Gaza, Palestine – Washington has laid the blame squarely on the Islamic Resistance Movement (Hamas) for the failure to reach a ceasefire agreement in the Gaza Strip, asserting that the movement did not accept the latest offer on the table. This confirmation came today, Monday, from the office of the US Special Envoy for the Middle East, Steve Witkoff.
In response to an inquiry from Agence France-Presse (AFP), a spokesperson for Witkoff confirmed information published by the American website Axios, stating that the US envoy denies Hamas’s acceptance of his new ceasefire offer in the Gaza Strip. Witkoff told Axios, following earlier statements by Hamas: “What I saw from Hamas is disappointing and completely unacceptable.”
This comes at a time when sources within the Hamas movement had informed AFP that the movement “accepted the new proposal from US Envoy Steve Witkoff, which it received via mediators.” Qatar, Egypt, and the United States play key mediating roles in this conflict.
According to the same source from within Hamas, the proposal included “a 70-day truce in exchange for the release of ten hostages in two phases. During the truce, negotiations would begin on a permanent ceasefire with American guarantees.” Other Palestinian sources close to the negotiators indicated that “10 live Israeli hostages held by Hamas would be released in exchange for a 70-day truce, a partial (Israeli) withdrawal from Gaza, and the release of a large number of Palestinian prisoners.” These sources confirmed that the mediators presented this proposal in recent days.

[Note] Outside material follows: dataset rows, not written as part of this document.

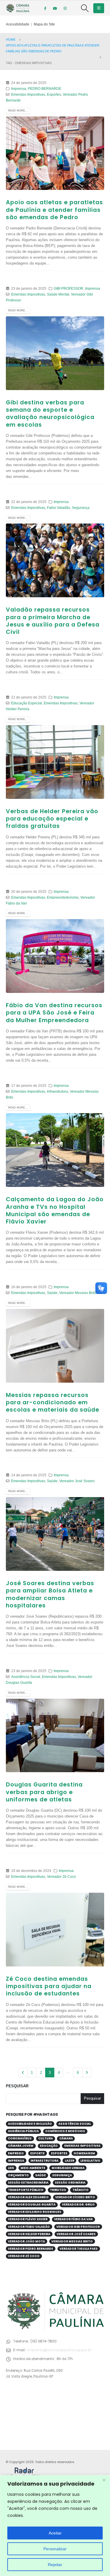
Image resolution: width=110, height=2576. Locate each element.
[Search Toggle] (84, 8)
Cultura (45, 2138)
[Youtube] (55, 8)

For his part, Israeli Prime Minister Benjamin Netanyahu pledged on Monday to recover all hostages, “the living and the dead,” without explicitly mentioning the Gaza truce proposal that Hamas sources had discussed earlier in the day.
It is worth noting that a previous truce between January 19 and March 17 allowed for the extraction of 33 Israeli hostages – including 8 deceased – from Gaza, in exchange for the release of approximately 1,800 Palestinian prisoners. The growing gap between the negotiating parties complicates hopes of reaching an agreement that would end the ongoing conflict in the Strip.